-- DIRECTIVE --
Rescale the lines that begin at the one containing "Task: Select the" and stop after the one containing "The width and height of the screenshot is (1394, 589).". Rewrite every line in that span, requests included, multiplying each click coordinate in the answers by 1.55 and rounding to whole numbers with halves rounded up, and leave out the pictures.

- - -

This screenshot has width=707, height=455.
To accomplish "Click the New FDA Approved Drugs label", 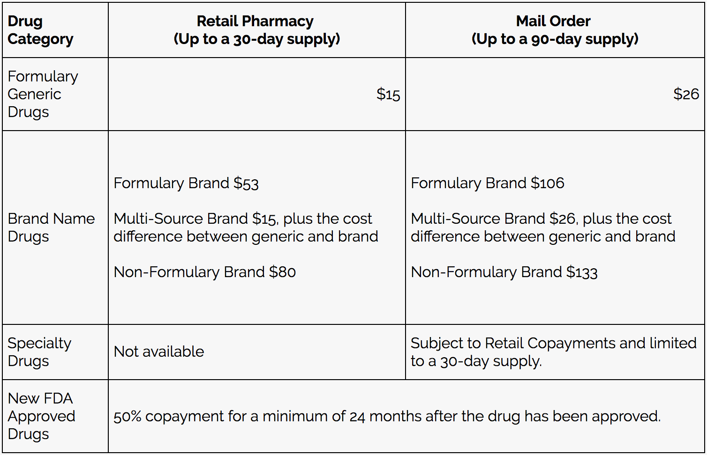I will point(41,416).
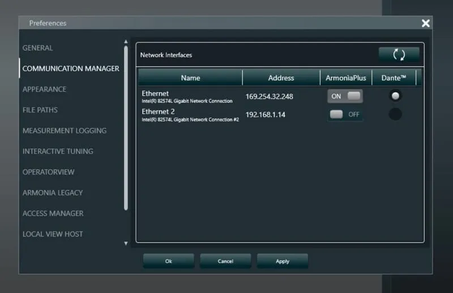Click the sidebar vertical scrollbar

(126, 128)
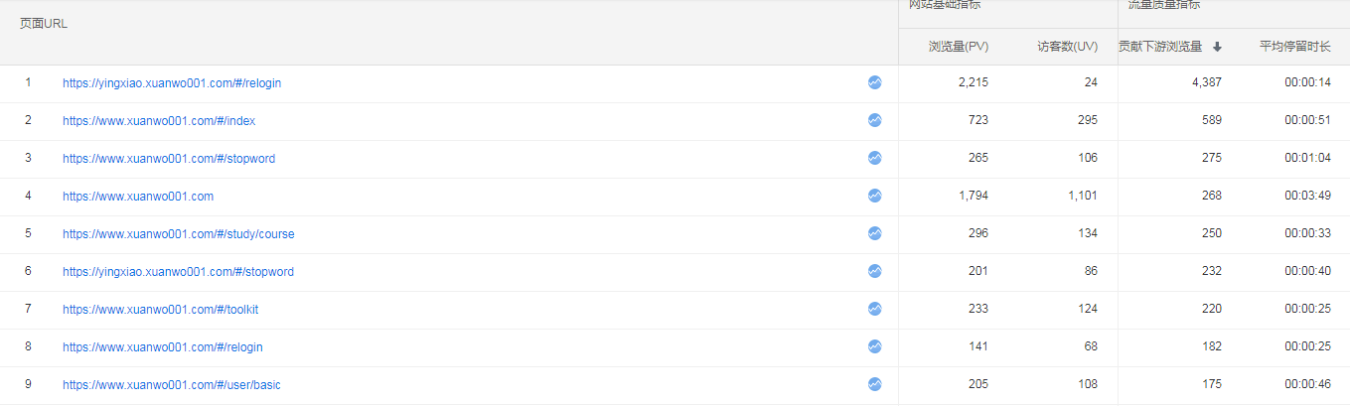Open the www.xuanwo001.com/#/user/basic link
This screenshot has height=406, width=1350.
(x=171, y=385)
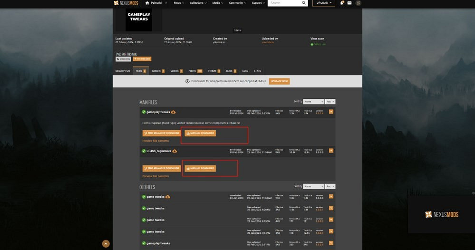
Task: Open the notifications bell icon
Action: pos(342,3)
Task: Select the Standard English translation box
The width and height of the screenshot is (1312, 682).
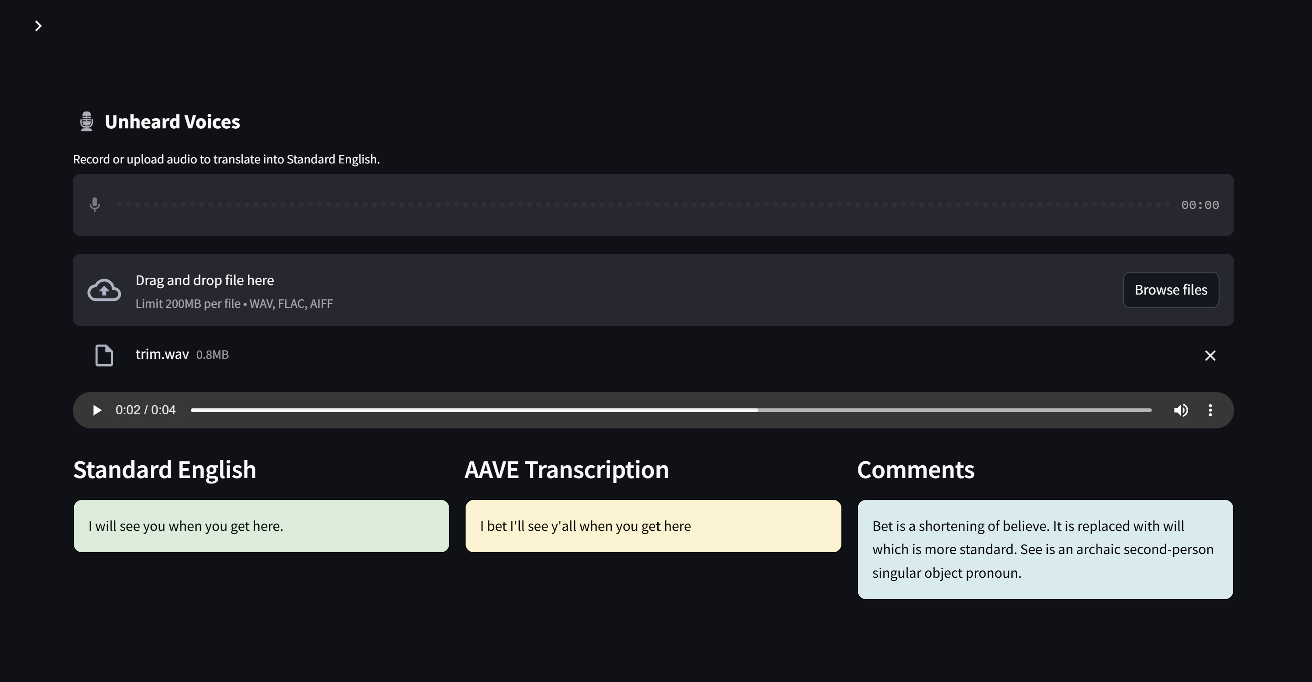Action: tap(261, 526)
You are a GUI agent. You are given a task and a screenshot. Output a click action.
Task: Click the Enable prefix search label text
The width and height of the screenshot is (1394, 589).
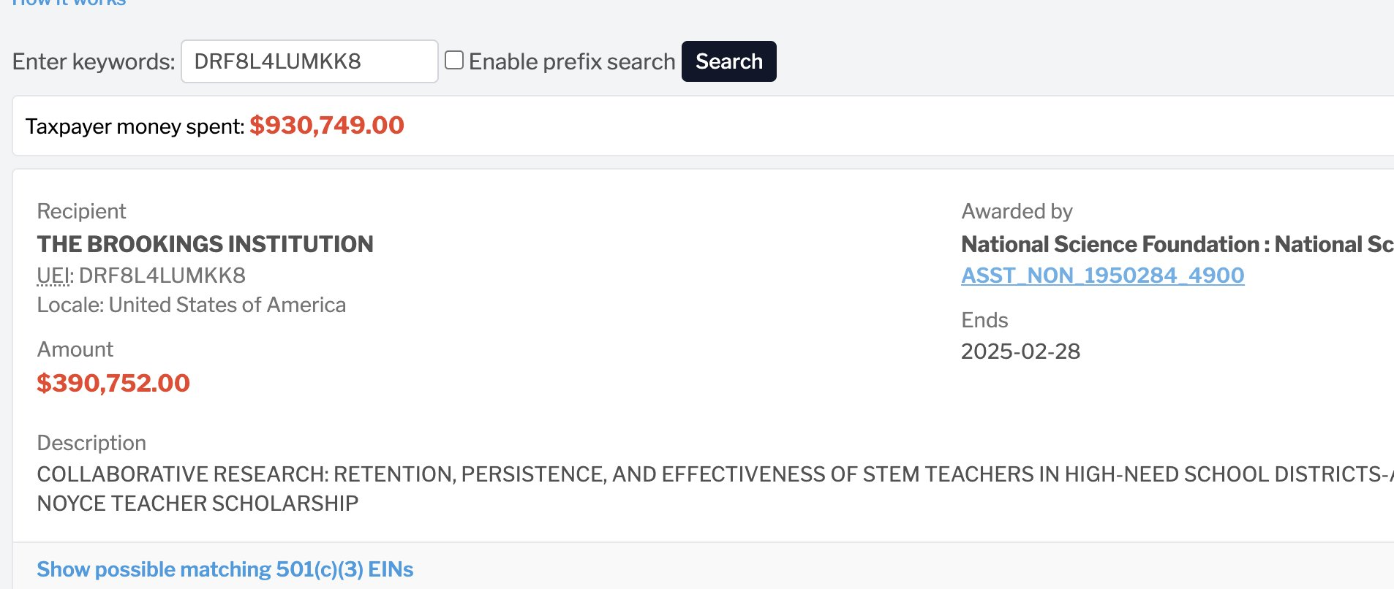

- - -

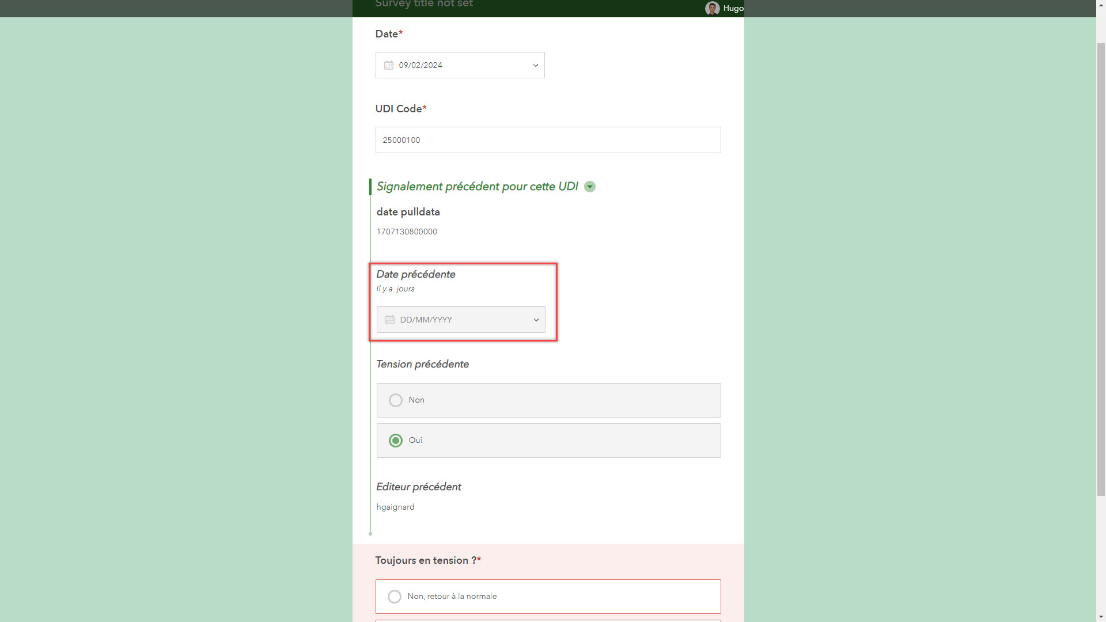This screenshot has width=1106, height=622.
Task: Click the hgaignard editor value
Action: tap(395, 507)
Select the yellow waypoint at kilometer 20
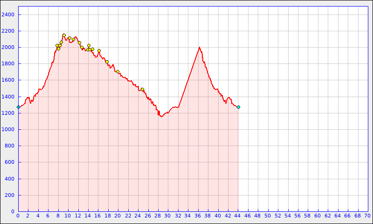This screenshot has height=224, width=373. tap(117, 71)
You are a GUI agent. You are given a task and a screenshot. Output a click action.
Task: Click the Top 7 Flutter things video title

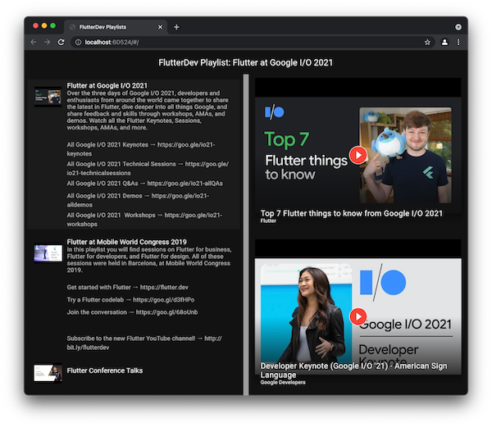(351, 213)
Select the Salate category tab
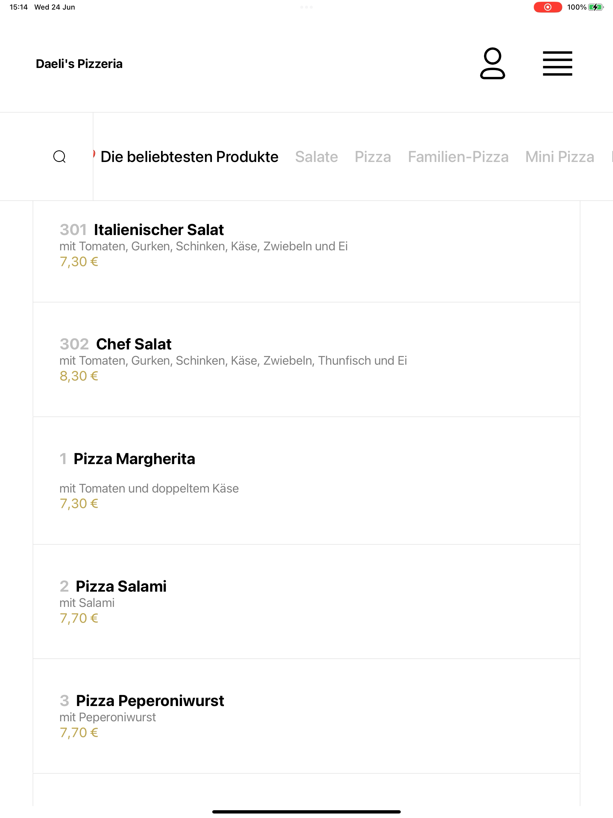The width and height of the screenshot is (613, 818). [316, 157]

- - -

-- IN RESPONSE --
Task: Select the Standard English translation box
The width and height of the screenshot is (1312, 682).
Action: tap(405, 815)
You are a GUI agent. You are given a task and a screenshot. Output a click action.
Task: Click the Enable prefix search label text
The width and height of the screenshot is (1394, 589).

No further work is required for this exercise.